Making It So (Id, 2023): è l'autobiografia di Patrick Stewart. 
Patrick Stewart non è un conquistatore storico come Giulio Cesare, è un attore professionista; non è un attore professionista come Dean o Belushi, artista maledetto con la vita al limite. 
Questa di Stewart, per larga parte della sua vita, è una storia di normale umanità come tante. 
Nato poverissimo nell'Inghilterra operaia del nord nel 1940, divenuto capitano della più avanzata nave spaziale del suo tempo.
Inevitabilmente è un libro anche su Star Trek... diciamo l'ultimo terzo del libro. 
Continuando a elencare le cose che Stewart non è: non è un attore dal volto che buca lo schermo o il talento geniale, è uno che ha fatto la gavetta per quasi 30 anni prima di arrivare al successo; il successo è arrivato tardi, quando aveva quasi 50 anni.

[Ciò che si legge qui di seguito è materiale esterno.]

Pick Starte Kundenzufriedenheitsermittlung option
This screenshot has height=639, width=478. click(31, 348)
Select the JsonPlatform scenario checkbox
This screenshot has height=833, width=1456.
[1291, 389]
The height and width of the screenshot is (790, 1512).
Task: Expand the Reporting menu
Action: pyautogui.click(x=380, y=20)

Il capitano Picard non si vergogna del successo dovuto a Star Trek e, infatti, il libro cita apertamente Star Trek fin dal suo titolo. 
Il titolo è brillante: ovviamente riferisce al 'make it so' di Picard con il quale ordinava l'esecuzione di qualche suo comando, ma è girato in un modo che sottintende all'applicazione di volontà e sacrificio per raggiungere il successo. Schwarzenegger viene in mente. 
Andiamo con ordine ma velocemente: nasce molto povero, padre non proprio violento ma tipica storia Dickens, teatro a scuola, poi teatro locale, poi un po' meno locale; a metà libro siamo a metà anni '60 e Stewart entra nella Royale Shakespeare Company, una delle più importanti inglesi; a metà anni '70 arriva a Broadway, comincia a fare qualche film, qualche ruolo per la tv. 
Sempre parti secondarie. 
Ha 44 anni quando recita nel Dune di Lynch. Ne ha 47 quando gli viene offerto il ruolo protagonista nel rilancio di una famosa serie scifi degli anni '60, un progetto considerato da molti già condannato in partenza. 
L'approccio narrativo è quello del vegliardo, il nonno che dispensa perle di saggezza ai nipoti mentre racconta loro di un mondo che fu di treni a vapore e ragazzine baciate nei fienili. 
Il racconto grato di qualcuno arrivato al successo con duro lavoro e qualche colpo di fortuna.
Stewart non è perfetto: anche lui ha provato a chiudere le porte e lasciare indietro il personaggio, cercare una carriera più alta, porre condizioni e pretese per un eventuale ritorno; ne parla apertamente ed è probabilmente la prima fonte di notizie sul dietro le quinte di Picard. 
Il finale del libro è una veloce carrellata: finito Star Trek, i film di Star Trek; il ritorno trionfale a teatro, ora da celebrità famosa nel mondo, in ruoli da protagonista; gli X-Men fino a Logan; film e teatro; le relazioni sentimentali, gli amici carissimi, il cavalierato; il ritorno a Picard e il finale che avrebbe voluto e non è stato per 'motivi di produzione', l'arguta scelta di usare quel finale mancato come finale di questo libro. 
L'identificazione finale tra personaggio e attore. 
Uhm.
La quarta di copertina del libro porta praises da 4 personalità che rappresentano molta della sua carriera e la portata del suo riconoscimento globale: Ian McKellen, amico intimo e compagno di cinema e teatro; Woopi Goldberg, Star Trek; Michael Chabon, Picard; Jonathan Ames, autore della sua sit-com mai arrivata da noi. 
Chiudo: mentre leggevo questo libro, mia moglie ascoltava l'audiobook dell'autobiografia di Britney Spears.
Non è divertente nel senso scandaloso di molte autobiografie, è pure un po' palloso perché la vita di Stewart non è stata così interessante; è certamente un feticcio per l'appassionato di Star Trek, ma non per quello degli X-Men; è la storia esemplare di un uomo di successo non particolarmente simpatico, borioso ma non in modo eccessivo, che ha saputo conquistare l'affetto del pubblico specialmente nella seconda metà della sua vita.